**EXERCISE AIM**
Could you reproduce all lines of the records below, requests included, raising each coordinate in the answers by 51 and leaving out the pictures?

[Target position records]
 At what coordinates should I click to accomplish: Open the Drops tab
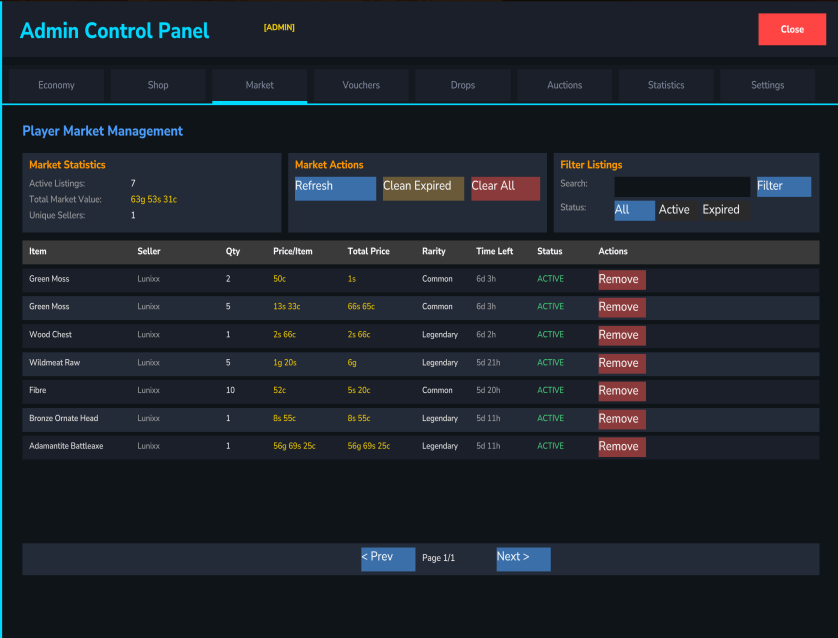[463, 85]
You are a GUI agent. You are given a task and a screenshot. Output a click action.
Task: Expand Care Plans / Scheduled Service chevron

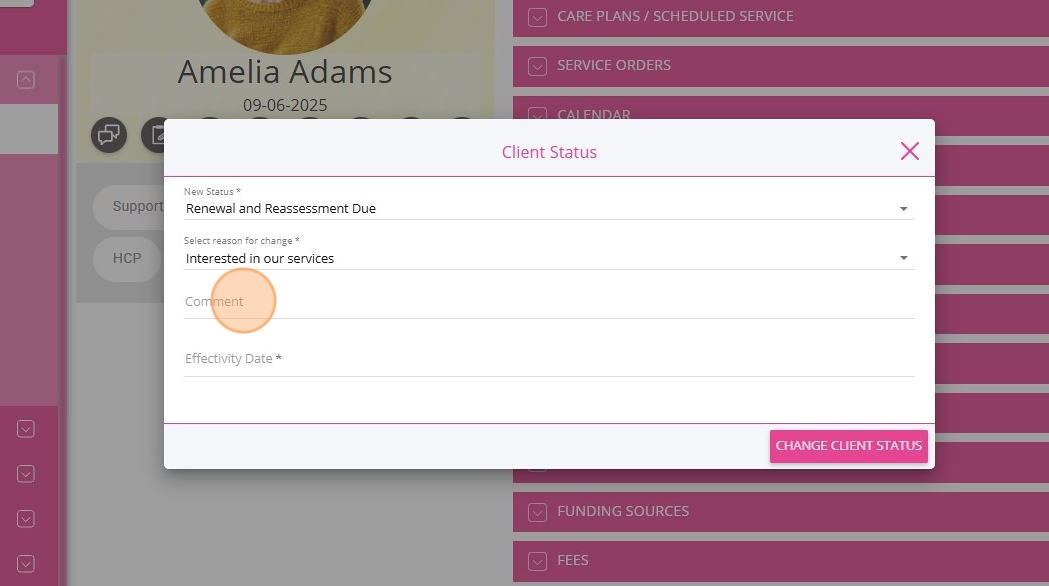click(538, 17)
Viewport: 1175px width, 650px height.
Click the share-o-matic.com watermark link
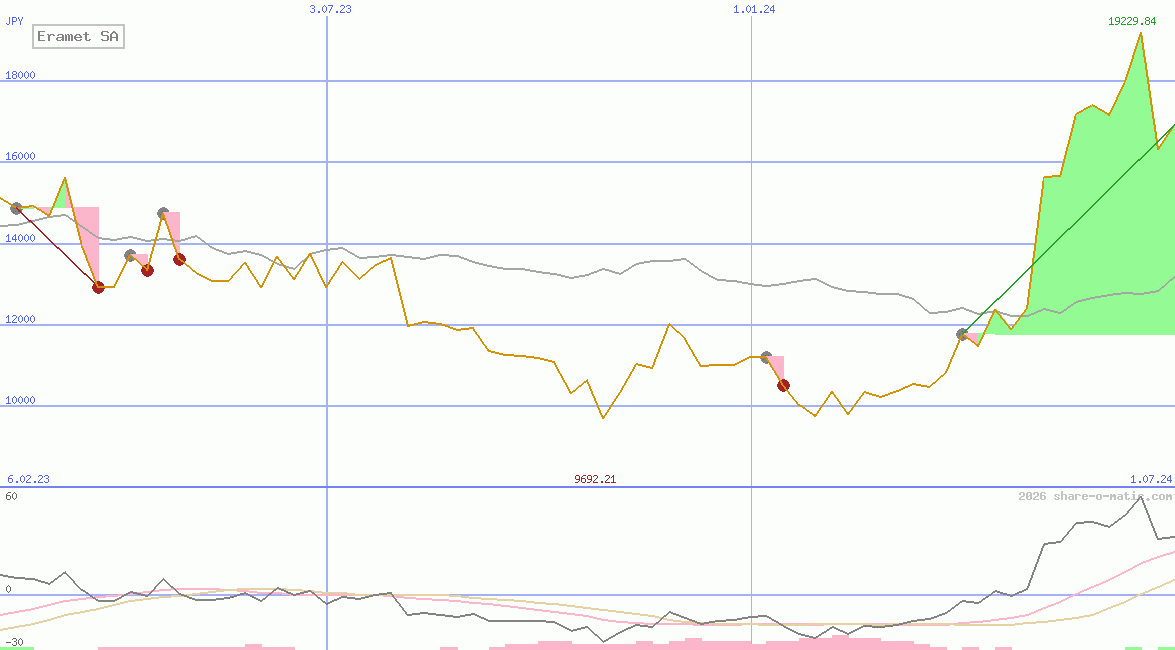pyautogui.click(x=1095, y=496)
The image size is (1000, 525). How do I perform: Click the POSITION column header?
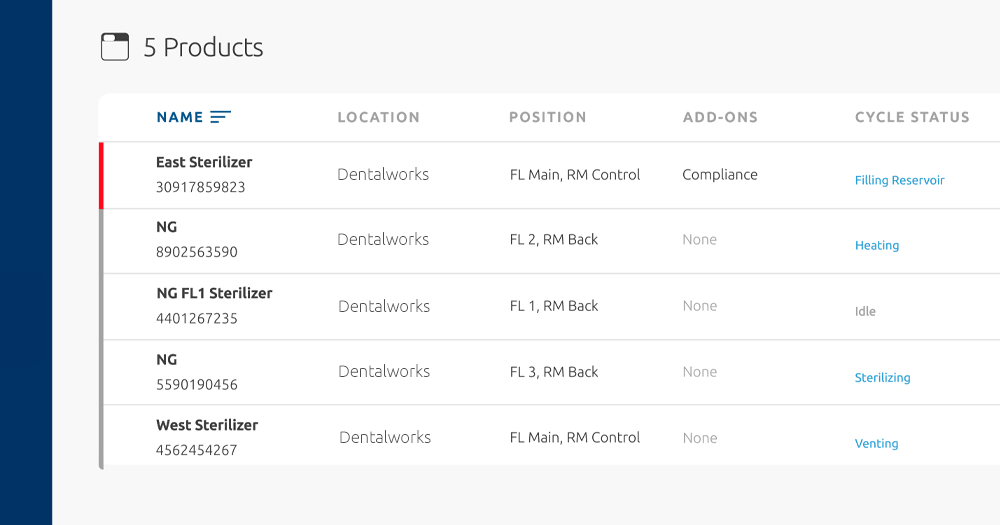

**RESULT**
 At what coordinates should I click to accomplish: Open the Drops tab
[514, 136]
You are a GUI agent. You are given a task and a screenshot. Output a click action.
Task: Expand Care Plans / Scheduled Service chevron

click(589, 68)
Viewport: 1175px width, 650px height.
Click the share-o-matic.com watermark link
pyautogui.click(x=1146, y=547)
The image size is (1000, 525). How do I perform: Click the POSITION column header?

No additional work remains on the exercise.